▶ [SUPPLIED PASSAGE]
============================================================

(Originally written March 2012)
Still doing the math intervention twice a week. There are always some stragglers who don't show up on Monday, so this week she had me teach them on Tuesday to try to get caught up. This worked out well--since I'd sat through the class on Monday I knew what to teach and how to teach it. Experienced teachers can sometimes "wing it" through new material, leveraging their overall knowledge of teaching techniques to come up with something decent with no real preparation. I don't have that, but I am able to do the opposite--if I have something like a script to follow I can follow it, and that's pretty much what I did.
We are covering percentages. The basic idea is that every percentage computation is of this form:
percentage/100 = portion/total
This breaks down into two broad categories: overall proportion, and change proportion. The overall proportion is easier, you tell the students to set this up first thing, and look for the "is number", the "of number", and the "percent number". So, they normally write something like this:
x % 15 is
----------- = ---
100 60 of
It really helps to have them write out the "%", "is", and "of", which helps them keep track of what they are doing, retracing their steps if necessary.

============================================================

▶ [DATA EXCERPTS]
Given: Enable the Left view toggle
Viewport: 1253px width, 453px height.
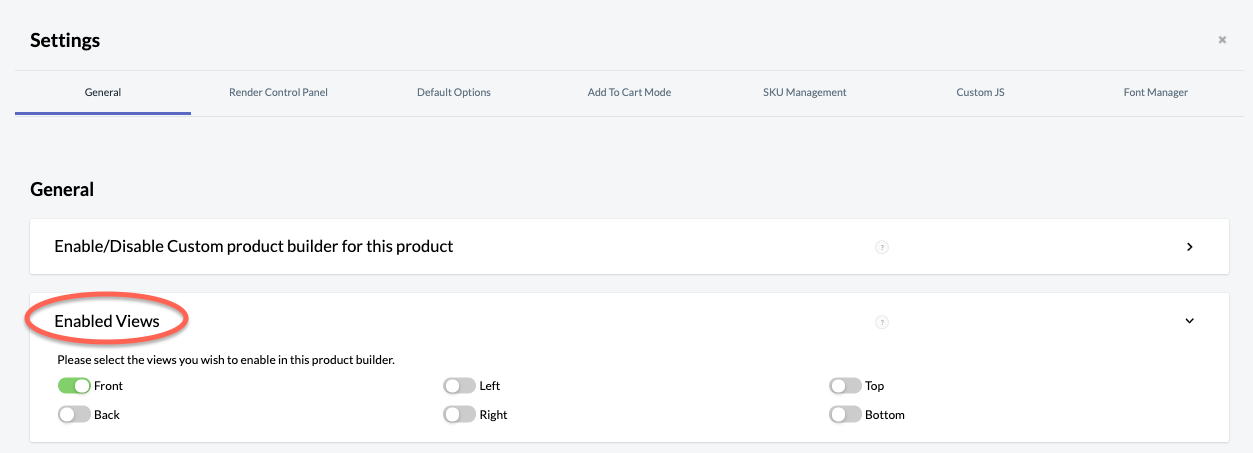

============================================================

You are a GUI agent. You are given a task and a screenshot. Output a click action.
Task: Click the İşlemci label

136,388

============================================================

▶ [JOB 1] In the post about the math intervention, what topic is the class covering?
▶ [JOB 2] Rewrite the part of the math intervention post starting at "Still doing the" and ending at "what I did.", substituting "outline" for "script".

▶ [CORRECT OUTPUT 1] Percentages.

▶ [CORRECT OUTPUT 2]
Still doing the math intervention twice a week. There are always some stragglers who don't show up on Monday, so this week she had me teach them on Tuesday to try to get caught up. This worked out well--since I'd sat through the class on Monday I knew what to teach and how to teach it. Experienced teachers can sometimes "wing it" through new material, leveraging their overall knowledge of teaching techniques to come up with something decent with no real preparation. I don't have that, but I am able to do the opposite--if I have something like a outline to follow I can follow it, and that's pretty much what I did.